El evento fue organizado por la Asociación Indigenista y
Folklórica de Andalgalá (AIFA) y la Fundación ProArte Andalgalá, con el
auspicio de la Secretaría de Cultura.
AIFA, produjo los libros de doña Eloísa, compilando las
poesías en un trabajo conjunto entre distintas organizaciones que pusieron el
apoyo para dar vida a este acto que tuvo un alto contenido emotivo para todos
los presentes.
Uno de los primeros en exponer fue el Presidente de la
Asociación Indigenista y Folklórica de Andalgalá, (AIFA), Juan Carlos Allosa, quien destacó la obra de
la extinta poetisa, marcando el compromiso de esta Asociación con estos hechos
trascendentes que tiene la cultura local.
También, hizo uso de
la palabra la Secretaria de Cultura, Leila Haddad Fuentes, quien relató entre
otras algunas remembranzas vinculadas su niñez y su encuentro con doña Eloísa
Pelegrina de Mazzucco, saludando y distinguiéndose como buena persona, vecina y
poeta, en especial, dedicada a sus hijos, motivo de la mayoría de sus
inspiraciones, compartiendo al final una de sus poesías, que marcaban la
partida de sus hijos de su hogar y cómo ella se refugió escribiendo y anhelando
la vuelta de su prole para poblar su casa.

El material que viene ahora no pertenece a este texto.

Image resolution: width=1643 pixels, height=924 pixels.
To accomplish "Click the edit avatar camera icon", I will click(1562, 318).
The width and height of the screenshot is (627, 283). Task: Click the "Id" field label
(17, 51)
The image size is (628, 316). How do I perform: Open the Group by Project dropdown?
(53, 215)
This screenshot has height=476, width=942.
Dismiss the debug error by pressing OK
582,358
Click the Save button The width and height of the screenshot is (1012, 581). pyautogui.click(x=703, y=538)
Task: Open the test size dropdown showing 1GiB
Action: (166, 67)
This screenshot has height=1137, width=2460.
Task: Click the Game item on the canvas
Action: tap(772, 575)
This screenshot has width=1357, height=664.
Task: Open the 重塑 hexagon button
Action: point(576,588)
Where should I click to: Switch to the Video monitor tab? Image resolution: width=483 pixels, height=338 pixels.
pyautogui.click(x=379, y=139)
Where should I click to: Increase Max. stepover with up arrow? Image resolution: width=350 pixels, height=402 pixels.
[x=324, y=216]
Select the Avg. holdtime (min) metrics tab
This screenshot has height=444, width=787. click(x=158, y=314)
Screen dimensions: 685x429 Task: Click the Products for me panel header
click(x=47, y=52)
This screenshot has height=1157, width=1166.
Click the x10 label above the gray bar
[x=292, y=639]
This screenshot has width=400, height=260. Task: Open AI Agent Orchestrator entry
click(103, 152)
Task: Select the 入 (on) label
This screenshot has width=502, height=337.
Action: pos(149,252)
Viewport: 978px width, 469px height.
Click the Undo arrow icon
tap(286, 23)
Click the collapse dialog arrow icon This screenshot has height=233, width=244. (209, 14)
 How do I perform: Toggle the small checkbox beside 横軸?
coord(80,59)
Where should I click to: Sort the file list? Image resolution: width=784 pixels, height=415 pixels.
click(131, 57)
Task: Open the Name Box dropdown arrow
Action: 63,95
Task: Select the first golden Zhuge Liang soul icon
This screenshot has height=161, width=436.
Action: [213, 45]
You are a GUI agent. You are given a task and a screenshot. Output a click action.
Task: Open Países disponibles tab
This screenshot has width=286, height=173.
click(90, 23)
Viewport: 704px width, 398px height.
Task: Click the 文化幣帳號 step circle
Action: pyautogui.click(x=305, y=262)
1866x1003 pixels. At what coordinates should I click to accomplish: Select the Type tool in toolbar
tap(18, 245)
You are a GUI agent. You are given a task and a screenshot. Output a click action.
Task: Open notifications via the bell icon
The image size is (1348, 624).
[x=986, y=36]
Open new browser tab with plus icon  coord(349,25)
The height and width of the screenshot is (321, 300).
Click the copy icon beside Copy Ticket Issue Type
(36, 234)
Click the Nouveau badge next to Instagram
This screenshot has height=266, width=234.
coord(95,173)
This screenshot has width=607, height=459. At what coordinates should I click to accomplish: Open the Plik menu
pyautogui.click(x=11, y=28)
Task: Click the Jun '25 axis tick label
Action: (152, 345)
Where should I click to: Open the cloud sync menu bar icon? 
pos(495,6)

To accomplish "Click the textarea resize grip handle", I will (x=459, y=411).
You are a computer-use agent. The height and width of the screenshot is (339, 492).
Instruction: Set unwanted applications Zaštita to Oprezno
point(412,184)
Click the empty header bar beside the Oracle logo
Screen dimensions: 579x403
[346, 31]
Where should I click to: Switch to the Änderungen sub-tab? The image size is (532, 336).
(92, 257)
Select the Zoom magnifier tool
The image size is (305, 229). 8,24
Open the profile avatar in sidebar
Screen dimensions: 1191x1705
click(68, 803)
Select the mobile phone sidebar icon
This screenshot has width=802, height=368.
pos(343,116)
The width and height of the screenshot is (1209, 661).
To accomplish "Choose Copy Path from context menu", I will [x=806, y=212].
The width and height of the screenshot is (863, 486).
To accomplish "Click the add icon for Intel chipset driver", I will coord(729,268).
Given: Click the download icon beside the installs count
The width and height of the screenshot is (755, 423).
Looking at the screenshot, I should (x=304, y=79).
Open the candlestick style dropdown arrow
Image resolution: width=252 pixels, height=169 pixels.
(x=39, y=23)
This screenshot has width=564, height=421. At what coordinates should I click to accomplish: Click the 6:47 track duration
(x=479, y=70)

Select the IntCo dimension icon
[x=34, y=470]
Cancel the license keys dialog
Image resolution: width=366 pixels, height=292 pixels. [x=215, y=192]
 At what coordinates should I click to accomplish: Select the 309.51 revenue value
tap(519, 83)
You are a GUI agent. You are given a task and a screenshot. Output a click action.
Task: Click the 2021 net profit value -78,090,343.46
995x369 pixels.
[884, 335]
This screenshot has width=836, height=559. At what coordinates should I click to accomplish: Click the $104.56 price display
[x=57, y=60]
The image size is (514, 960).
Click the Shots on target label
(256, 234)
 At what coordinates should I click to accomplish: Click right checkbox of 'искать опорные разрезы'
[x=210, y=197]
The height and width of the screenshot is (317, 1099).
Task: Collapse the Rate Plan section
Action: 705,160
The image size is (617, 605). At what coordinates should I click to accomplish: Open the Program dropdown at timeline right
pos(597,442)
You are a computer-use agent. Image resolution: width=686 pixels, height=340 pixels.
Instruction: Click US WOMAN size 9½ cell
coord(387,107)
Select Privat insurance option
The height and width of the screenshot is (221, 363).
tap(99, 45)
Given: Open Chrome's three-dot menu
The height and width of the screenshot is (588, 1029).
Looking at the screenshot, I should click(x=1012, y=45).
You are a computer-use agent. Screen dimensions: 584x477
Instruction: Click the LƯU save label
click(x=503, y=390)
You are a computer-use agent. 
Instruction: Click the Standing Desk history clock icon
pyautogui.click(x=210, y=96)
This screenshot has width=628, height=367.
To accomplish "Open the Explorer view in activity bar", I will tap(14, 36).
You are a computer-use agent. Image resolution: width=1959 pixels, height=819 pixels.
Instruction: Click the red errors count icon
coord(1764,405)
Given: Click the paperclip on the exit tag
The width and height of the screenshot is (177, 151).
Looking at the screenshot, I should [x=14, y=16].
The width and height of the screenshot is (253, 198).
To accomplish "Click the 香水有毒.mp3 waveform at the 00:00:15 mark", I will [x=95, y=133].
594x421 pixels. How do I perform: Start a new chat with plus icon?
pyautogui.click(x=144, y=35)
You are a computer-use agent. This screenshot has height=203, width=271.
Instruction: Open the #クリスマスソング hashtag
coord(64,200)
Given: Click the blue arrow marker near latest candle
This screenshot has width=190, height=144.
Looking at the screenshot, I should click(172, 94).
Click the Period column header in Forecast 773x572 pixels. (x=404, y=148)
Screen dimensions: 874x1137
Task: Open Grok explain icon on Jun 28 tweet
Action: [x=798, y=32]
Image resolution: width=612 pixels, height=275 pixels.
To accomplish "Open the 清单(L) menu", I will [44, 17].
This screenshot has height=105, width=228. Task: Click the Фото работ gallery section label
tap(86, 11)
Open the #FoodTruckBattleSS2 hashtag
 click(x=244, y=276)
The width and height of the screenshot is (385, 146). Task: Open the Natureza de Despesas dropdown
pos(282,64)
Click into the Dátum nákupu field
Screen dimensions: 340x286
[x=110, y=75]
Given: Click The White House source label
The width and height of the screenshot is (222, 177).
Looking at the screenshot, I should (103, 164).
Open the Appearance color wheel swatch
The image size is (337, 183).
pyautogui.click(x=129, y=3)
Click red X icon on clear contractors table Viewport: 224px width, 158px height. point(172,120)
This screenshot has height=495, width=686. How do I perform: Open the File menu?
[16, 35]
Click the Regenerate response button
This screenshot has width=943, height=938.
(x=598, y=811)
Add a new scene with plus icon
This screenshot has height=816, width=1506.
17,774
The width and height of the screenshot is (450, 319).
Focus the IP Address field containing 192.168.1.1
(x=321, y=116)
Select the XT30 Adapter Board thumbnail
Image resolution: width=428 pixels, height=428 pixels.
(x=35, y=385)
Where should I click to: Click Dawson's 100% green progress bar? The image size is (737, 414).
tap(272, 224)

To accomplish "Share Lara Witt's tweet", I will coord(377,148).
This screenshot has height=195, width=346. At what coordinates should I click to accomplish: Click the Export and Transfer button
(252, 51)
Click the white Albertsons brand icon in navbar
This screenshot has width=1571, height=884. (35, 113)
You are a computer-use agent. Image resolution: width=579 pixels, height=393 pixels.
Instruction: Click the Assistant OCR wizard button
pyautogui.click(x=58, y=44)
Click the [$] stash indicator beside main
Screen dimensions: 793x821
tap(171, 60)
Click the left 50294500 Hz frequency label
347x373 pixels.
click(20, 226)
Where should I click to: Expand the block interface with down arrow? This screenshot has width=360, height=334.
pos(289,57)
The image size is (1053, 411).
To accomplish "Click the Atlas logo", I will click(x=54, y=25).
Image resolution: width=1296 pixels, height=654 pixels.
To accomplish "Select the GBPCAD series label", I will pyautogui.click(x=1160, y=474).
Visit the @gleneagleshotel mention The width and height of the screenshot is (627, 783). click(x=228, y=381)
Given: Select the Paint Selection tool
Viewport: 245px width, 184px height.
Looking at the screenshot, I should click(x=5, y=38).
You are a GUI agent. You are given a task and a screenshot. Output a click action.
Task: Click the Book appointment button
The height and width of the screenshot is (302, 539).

Carlos Bize Guerra, quien hizo la crítica de la obra,
subrayó las cualidades y virtudes de doña Eloísa, describiéndola como una madre
excelente, magnánima, buena persona, buena vecina y buena poeta. Bize, describe
en un fragmento de su presentación, que al tomar contacto con el texto, es cuando el lector penetra un poco dentro del
ser interior del que escribe para conocer sus sentimientos y emociones.
Describió asimismo que le tocó vivir este momento como una
epifanía, una revelación, una cuestión cósmica, sintiendo la presencia de ella en el momento de la
presentación. También puntualizó que al hacer esto se vencía a la muerte, ya
que esta última palabra representa olvido, sin embargo, no existen el olvido
para quien se la homenajea y se valora su obra. Sencilla, dulce, educada,
tratable, con una proverbial generosidad, formó su hogar con su compañero de
vida, lo afianzó con valores y lo transmitió a sus hijos, pero también hubo
otros hijos, sus alumnos a quienes también dispensaba ese trato y cordialidad
que la caracterizaron. Otra cualidad que también resalta Bize fue que sus
escritos son simples sencillos y con la profundidad que marcan a los grandes
poetas.
Desde el Grupo Literario Tantanakuy, la profesora Ana María
Sacchetti, también sumó elogios para la docente que en vida supo compartir con
tantas generaciones de andalgalenses a
los que cuidó y orientó no solo en la enseñanza seglar sino en la vida.